Elizabeth D Rather <erather@[EMAIL PROTECTED]
> wrote:
> Jonah Thomas wrote:
> ...
> > People say it works for Chuck Moore. He writes lots of routines that
> > are a line or two each. Simple, clear, powerful. It does 90% of what
> > you'd want it to, and the other 10% isn't needed. If it's true that
> > 10% of the specs generate 90% of the complexity and that 10% isn't
> > really needed.... People say Chuck is the best at using Forth. I'd
> > like to be better at it than I am. What does Chuck do that I don't
> > do? What do I do that I shouldn't?
> >...
>
> Understanding that your percentages here are entirely rhetorical,
Yes. I was using the generalized 90:10 rule where people say that 10% of
something is responsible for 90% of something else. (Occasionally they
use an 80:20 rule instead, which gives a hint of the precision
intended.) And I read somewhere that you found Chuck to produce things
that were always 90% complete. But a quick lit search didn't find that.

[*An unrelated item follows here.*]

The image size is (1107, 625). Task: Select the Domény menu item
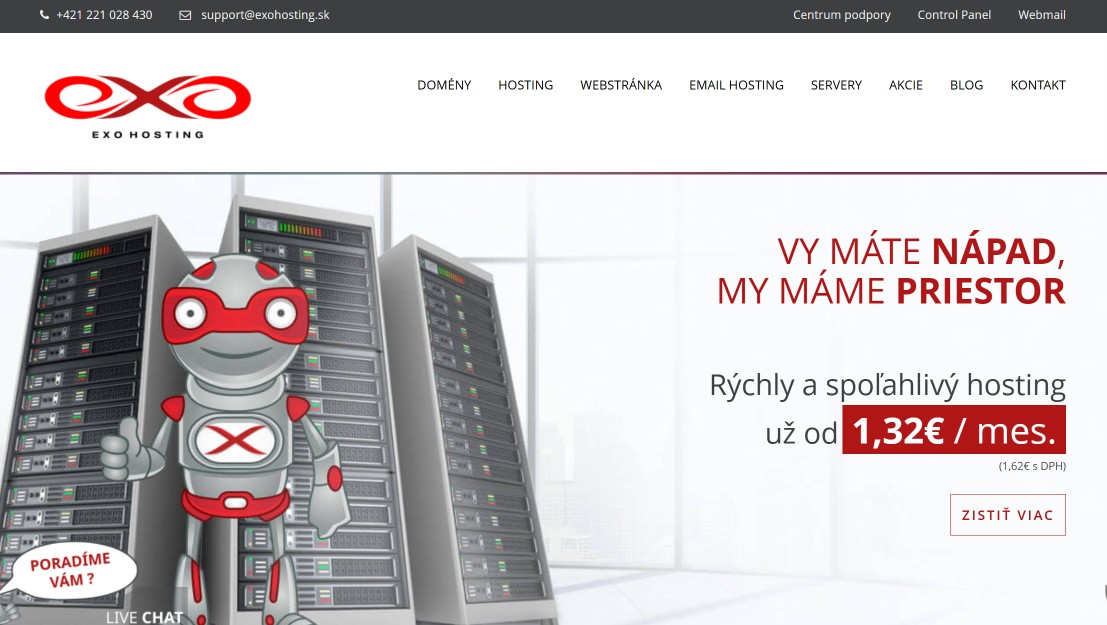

It did find you saying that he'd look at the specs and say "This is
easy!" and then make something simple that solved the core of the
problem. Then there would be a lot of this-and-that with the customer
where they said what else they wanted, and he'd add it, and it got more
complicated. Then when it was clear what the customer really wanted he'd
rewrite that simply, from the beginning.
> I think you're on the right track. The big difference between Chuck
> and a lot of folks here is that he only solves the particular problem
> at hand -- he is never groping for a general solution. He would never
> say, "I need a better string handling package." Instead, confronted
> with a particular string challenge, he'd find the most direct way of
> dealing with it. If he is working on an application full of strings,
> he'd find ways to deal with its specific issues, and factor some of
> the common needs into reusable definitions, but he would never be
> searching for either "general purpose" functions or attempting to
> replicate what some other language did.
So, after he'd done that a number of times he'd have a sense of which
tools are most useful for a string package. He'd have those handy
because they worked consistently before. If you start out wanting to
design a string package you might easily do things that aren't what you
need. You might easily have complications that you think ahead of time
are needed, and then when you or others use it they accept those
complications as a necessary part of string handling.

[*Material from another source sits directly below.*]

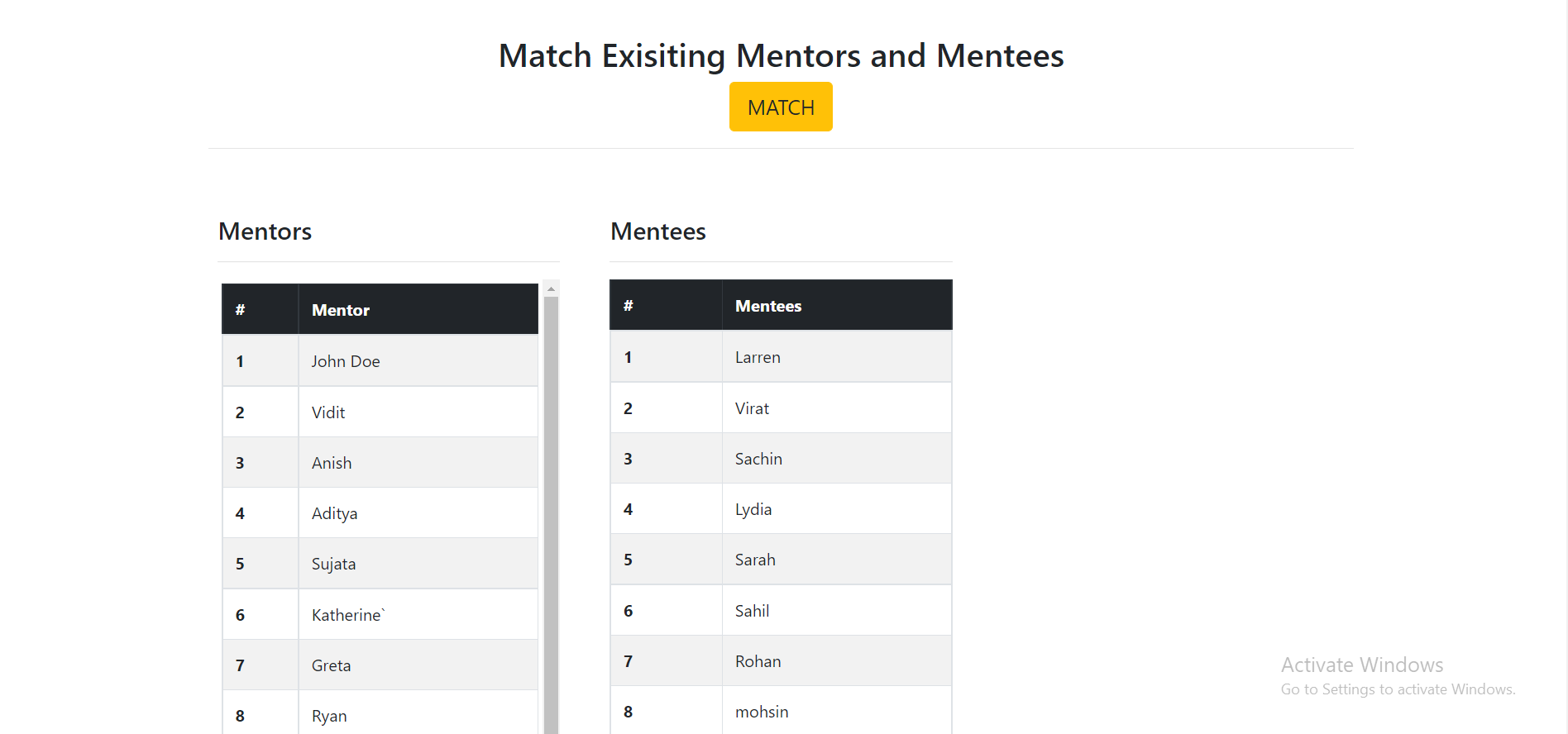The height and width of the screenshot is (734, 1568).
Task: Click the yellow MATCH button
Action: tap(781, 107)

> Whether this is good or bad, I can't say... but if you ask "What does
> Chuck do that I don't do?" that's the answer.
Thank you. It sounds like, by continually re-inventing wheels he both
refines his concept of what kind of wheels he likes, so he does it
better, and also he improves his tools for rebuilding wheels. But his
new code may not be much like his old code, so he'd have more trouble if
he has to go back to old stuff to make small changes. But if he has the
excuse to rewite completely he's likely to do even better this time....
When you regard something as "already solved" then you get the benefit
of using the existing code, and you lose the benefit of improving it.
And if you do enough of that, at some point it isn't worth using a
better solution because if you do you have to keep converting to the
style that the libraries use so you can keep using them.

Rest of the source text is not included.